(Collected data)
::::::::::
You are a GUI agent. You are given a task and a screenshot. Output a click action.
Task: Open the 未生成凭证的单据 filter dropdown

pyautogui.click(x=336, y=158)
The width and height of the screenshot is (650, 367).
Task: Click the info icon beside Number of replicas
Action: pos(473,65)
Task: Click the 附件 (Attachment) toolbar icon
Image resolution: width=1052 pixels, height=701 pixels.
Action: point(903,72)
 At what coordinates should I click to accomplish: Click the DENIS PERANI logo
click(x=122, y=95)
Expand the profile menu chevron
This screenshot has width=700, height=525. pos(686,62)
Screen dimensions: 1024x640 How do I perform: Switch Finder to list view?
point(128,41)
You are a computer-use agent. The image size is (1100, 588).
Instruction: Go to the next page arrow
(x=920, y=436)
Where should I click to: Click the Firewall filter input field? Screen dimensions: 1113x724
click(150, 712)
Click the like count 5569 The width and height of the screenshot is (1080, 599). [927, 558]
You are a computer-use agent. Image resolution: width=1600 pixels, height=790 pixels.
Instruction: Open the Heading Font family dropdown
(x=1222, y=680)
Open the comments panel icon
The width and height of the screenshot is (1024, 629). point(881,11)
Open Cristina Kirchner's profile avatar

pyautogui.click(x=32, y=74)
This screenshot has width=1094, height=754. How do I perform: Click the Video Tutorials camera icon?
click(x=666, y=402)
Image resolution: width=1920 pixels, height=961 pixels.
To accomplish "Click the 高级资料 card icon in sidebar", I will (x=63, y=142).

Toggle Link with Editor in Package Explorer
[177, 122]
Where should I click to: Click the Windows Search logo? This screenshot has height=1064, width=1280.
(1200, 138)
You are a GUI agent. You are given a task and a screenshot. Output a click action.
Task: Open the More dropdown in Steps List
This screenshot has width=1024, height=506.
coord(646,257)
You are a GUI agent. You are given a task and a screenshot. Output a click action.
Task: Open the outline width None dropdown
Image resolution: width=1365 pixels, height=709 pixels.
::::::::::
WHAT THE EXERCISE ASKS » The expected response consists solely of the lines from the one with "You are a computer-use agent. The" through the end of the records, repeated exactly.

RESULT OF THE TASK »
You are a computer-use agent. The image size is (1100, 588).
Instruction: Go to the next page arrow
(x=920, y=436)
Where should I click to: Click the Firewall filter input field? Screen dimensions: 1113x724
click(150, 712)
Click the like count 5569 The width and height of the screenshot is (1080, 599). [927, 558]
You are a computer-use agent. Image resolution: width=1600 pixels, height=790 pixels.
Instruction: Open the Heading Font family dropdown
(x=1222, y=680)
Open the comments panel icon
The width and height of the screenshot is (1024, 629). point(881,11)
Open Cristina Kirchner's profile avatar

pyautogui.click(x=32, y=74)
This screenshot has width=1094, height=754. How do I perform: Click the Video Tutorials camera icon?
click(x=666, y=402)
Image resolution: width=1920 pixels, height=961 pixels.
To accomplish "Click the 高级资料 card icon in sidebar", I will (x=63, y=142).

Toggle Link with Editor in Package Explorer
[177, 122]
Where should I click to: Click the Windows Search logo? This screenshot has height=1064, width=1280.
(1200, 138)
You are a GUI agent. You are given a task and a screenshot. Output a click action.
Task: Open the More dropdown in Steps List
This screenshot has width=1024, height=506.
coord(646,257)
You are a GUI agent. You are given a task and a screenshot. Output a click action.
Task: Open the outline width None dropdown
Image resolution: width=1365 pixels, height=709 pixels.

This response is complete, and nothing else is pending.